● **Required action**
Print exactly the lines starting at the one that contains "The width and height of the screenshot is (383, 197)." and ending at the last line of the listing below.

.....

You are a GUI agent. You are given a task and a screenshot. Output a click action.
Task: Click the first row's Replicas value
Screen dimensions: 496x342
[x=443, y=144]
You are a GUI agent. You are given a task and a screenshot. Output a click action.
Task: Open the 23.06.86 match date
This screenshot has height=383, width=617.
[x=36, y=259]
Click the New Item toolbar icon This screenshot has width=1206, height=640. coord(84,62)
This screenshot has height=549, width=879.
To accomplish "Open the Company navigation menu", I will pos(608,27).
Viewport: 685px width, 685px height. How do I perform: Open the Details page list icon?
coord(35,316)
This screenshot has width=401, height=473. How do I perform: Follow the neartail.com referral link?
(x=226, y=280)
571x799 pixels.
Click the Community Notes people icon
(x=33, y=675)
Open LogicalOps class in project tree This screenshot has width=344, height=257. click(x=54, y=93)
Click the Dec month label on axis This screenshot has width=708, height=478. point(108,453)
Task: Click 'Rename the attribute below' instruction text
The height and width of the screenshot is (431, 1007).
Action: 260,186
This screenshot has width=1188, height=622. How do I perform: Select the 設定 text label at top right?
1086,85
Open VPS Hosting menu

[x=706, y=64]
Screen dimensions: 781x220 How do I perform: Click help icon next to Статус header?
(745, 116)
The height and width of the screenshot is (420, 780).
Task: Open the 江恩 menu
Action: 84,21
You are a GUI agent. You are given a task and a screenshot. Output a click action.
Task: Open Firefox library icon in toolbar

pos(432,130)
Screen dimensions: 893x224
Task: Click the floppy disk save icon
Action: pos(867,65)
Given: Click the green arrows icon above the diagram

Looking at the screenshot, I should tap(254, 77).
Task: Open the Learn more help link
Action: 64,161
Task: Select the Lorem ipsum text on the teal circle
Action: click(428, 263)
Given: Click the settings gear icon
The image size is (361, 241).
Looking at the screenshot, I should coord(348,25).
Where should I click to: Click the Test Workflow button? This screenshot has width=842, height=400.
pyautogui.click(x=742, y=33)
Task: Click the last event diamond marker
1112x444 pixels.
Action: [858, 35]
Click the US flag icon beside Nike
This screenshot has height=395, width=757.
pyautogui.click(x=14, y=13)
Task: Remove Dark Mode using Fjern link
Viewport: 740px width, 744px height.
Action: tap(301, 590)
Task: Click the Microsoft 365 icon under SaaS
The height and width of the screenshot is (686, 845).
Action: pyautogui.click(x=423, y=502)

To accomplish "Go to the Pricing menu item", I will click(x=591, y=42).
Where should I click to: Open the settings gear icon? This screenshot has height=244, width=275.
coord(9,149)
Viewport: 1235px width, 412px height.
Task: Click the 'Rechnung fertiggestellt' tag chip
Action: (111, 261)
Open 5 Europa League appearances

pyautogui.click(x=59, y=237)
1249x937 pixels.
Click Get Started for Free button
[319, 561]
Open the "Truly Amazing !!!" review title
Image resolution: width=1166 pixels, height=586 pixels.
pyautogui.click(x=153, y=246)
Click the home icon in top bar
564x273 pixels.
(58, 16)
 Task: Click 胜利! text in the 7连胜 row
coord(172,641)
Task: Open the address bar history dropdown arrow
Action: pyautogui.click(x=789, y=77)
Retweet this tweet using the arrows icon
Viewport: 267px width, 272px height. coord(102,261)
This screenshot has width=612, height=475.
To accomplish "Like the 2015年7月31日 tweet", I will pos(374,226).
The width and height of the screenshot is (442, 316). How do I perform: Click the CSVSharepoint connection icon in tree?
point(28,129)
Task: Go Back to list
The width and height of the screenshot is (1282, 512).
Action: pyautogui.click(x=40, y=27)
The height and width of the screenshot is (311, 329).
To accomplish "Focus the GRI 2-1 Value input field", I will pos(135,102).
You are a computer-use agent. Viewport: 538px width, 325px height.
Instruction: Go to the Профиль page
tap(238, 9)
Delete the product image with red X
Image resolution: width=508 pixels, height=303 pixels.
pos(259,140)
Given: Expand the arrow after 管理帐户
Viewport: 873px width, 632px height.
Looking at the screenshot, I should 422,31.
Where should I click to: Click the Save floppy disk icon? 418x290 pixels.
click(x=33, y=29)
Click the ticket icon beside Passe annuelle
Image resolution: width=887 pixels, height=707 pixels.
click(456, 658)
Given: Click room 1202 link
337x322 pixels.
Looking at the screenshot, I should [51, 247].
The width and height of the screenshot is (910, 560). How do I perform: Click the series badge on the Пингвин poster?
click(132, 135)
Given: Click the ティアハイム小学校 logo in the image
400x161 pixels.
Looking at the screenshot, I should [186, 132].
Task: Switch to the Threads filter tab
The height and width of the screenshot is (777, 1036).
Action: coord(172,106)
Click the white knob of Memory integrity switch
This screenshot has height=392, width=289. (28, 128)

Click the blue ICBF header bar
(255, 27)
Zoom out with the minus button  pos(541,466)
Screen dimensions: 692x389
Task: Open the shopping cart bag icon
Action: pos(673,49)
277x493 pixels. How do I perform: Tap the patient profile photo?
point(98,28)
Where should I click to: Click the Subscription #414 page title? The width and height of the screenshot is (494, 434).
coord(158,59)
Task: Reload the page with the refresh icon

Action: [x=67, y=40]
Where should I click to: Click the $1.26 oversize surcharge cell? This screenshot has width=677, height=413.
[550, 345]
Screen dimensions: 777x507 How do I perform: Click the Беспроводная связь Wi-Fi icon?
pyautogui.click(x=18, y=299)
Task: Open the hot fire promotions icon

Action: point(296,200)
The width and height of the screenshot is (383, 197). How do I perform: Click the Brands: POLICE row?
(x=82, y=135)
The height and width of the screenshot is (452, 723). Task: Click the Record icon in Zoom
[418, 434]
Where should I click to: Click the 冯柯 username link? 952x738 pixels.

.....

● **Result of the task**
The width and height of the screenshot is (383, 197). How do I perform: Click the Brands: POLICE row?
(x=82, y=135)
The height and width of the screenshot is (452, 723). Task: Click the Record icon in Zoom
[418, 434]
Where should I click to: Click the 冯柯 username link? 952x738 pixels.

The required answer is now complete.